* _Problem description_
For each entry, output its words exactly and leave any picture behind.

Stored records
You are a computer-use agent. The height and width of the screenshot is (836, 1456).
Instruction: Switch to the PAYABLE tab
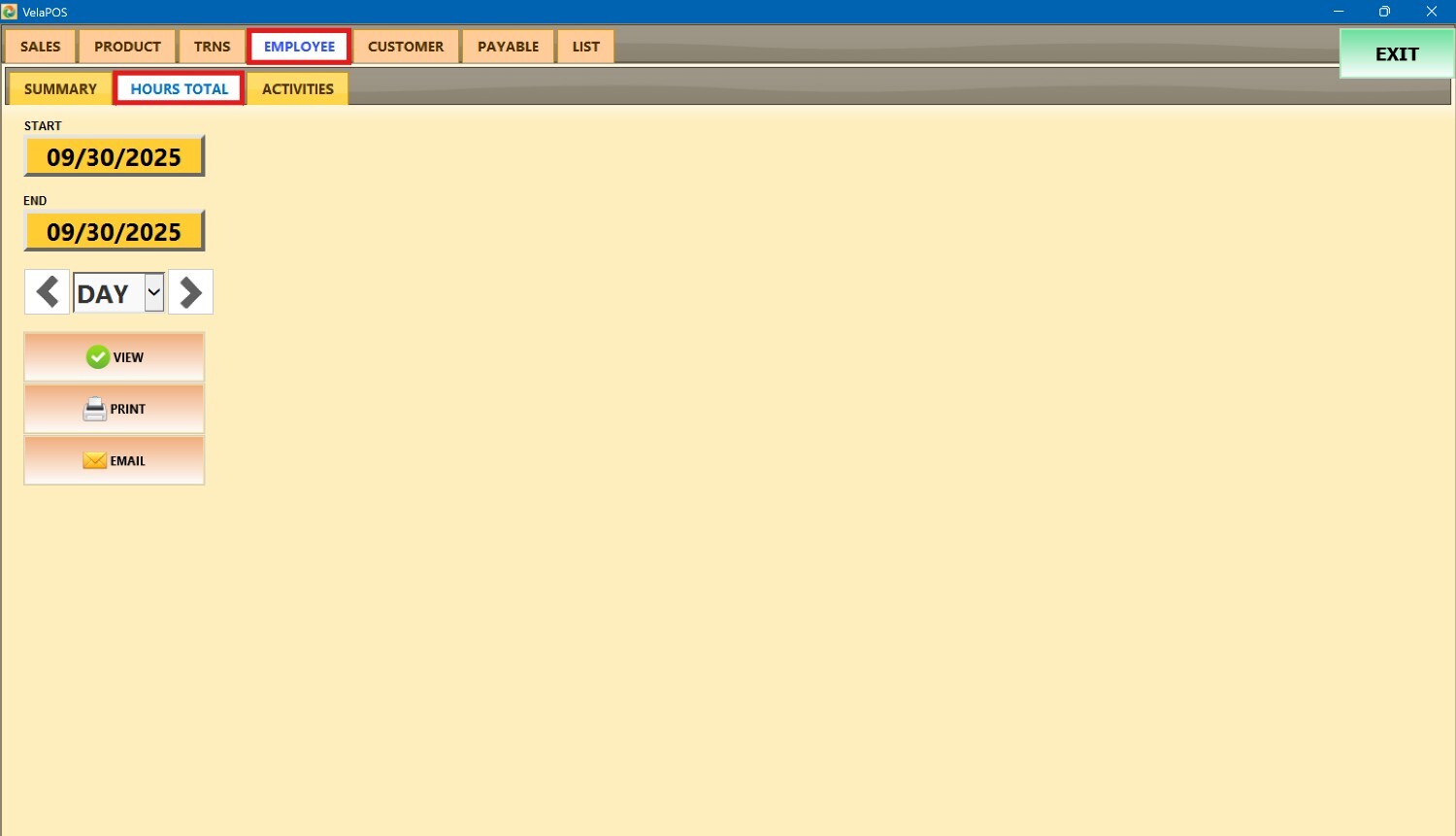click(x=508, y=47)
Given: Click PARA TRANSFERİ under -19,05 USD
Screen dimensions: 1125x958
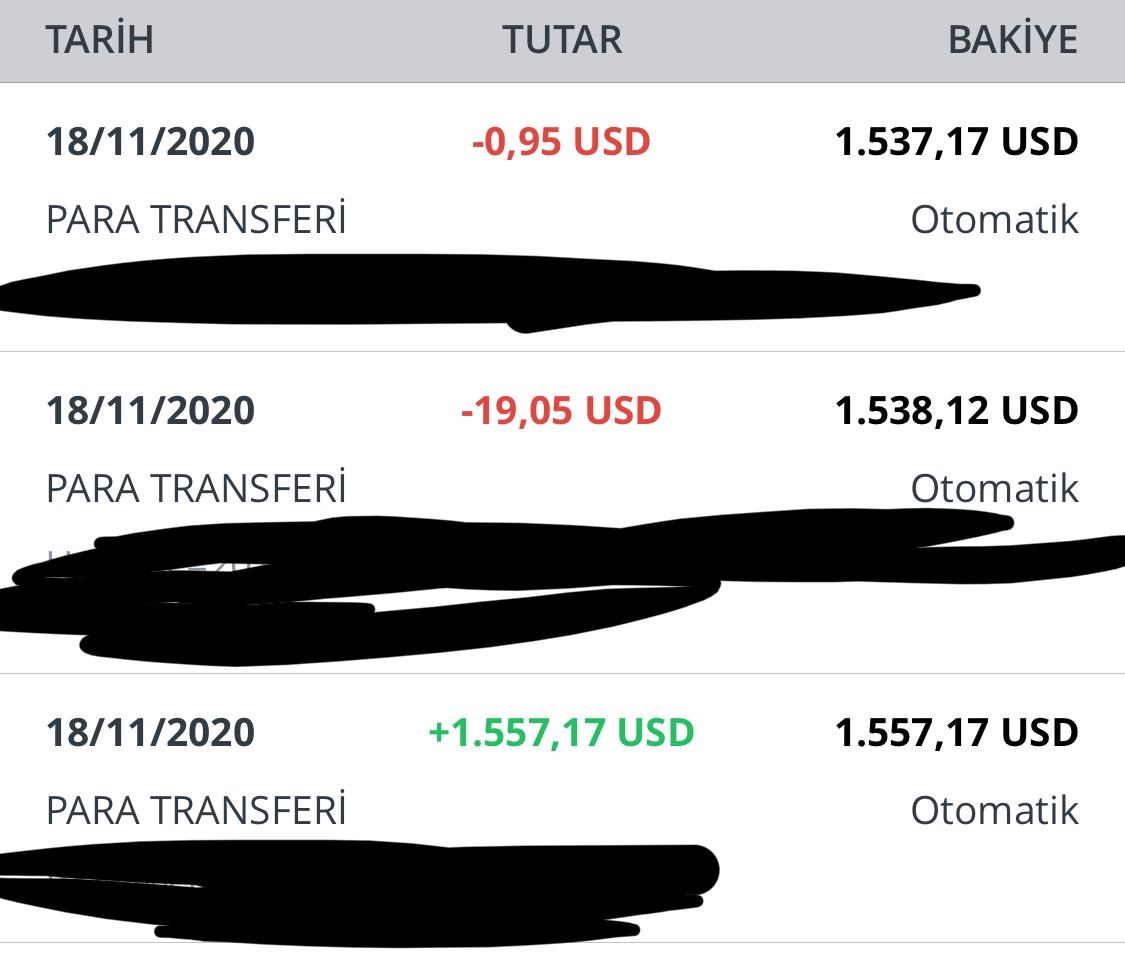Looking at the screenshot, I should click(196, 488).
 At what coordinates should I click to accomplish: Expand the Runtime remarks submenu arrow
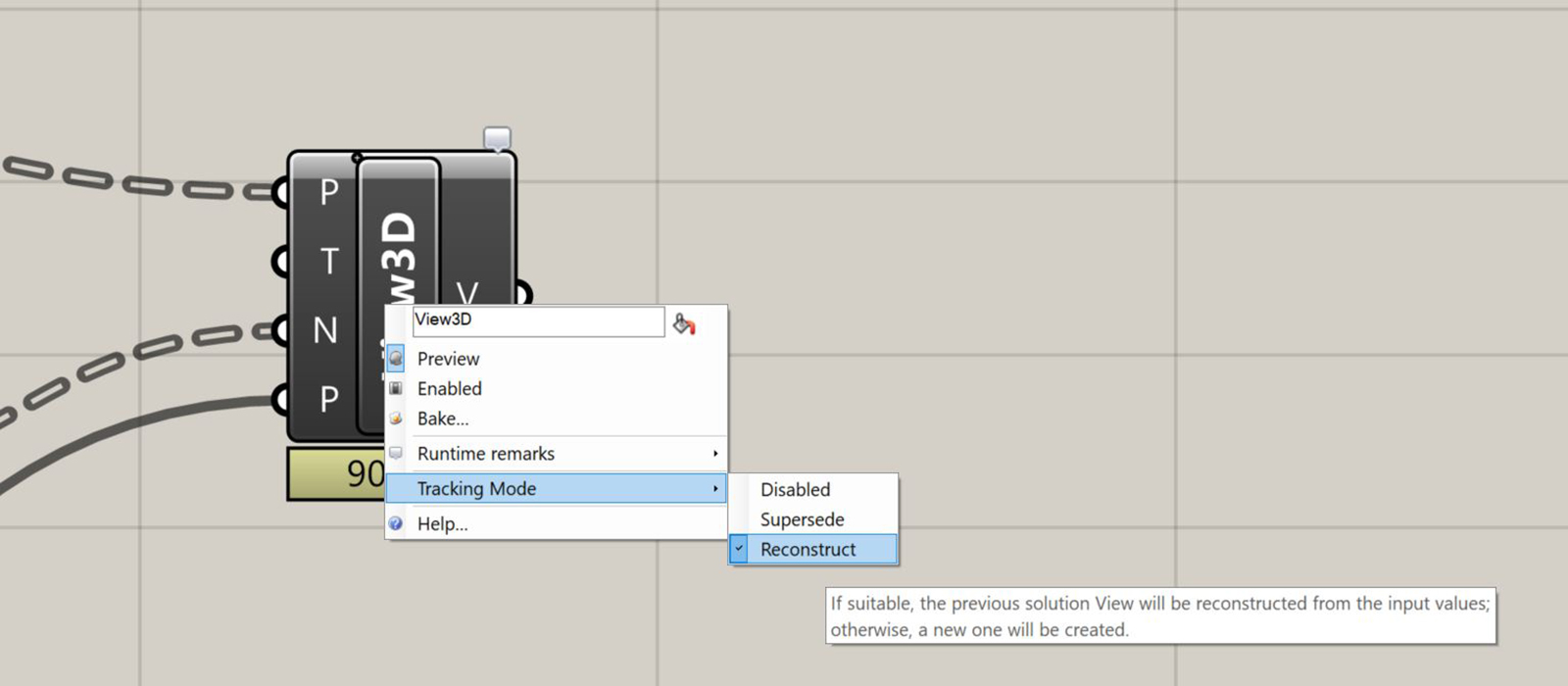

* _Solution_
You are a computer-use agent. The height and width of the screenshot is (836, 1456).
Instruction: Switch to the PAYABLE tab
click(x=508, y=47)
Given: Click PARA TRANSFERİ under -19,05 USD
Screen dimensions: 1125x958
Looking at the screenshot, I should click(196, 488).
 At what coordinates should I click to accomplish: Expand the Runtime remarks submenu arrow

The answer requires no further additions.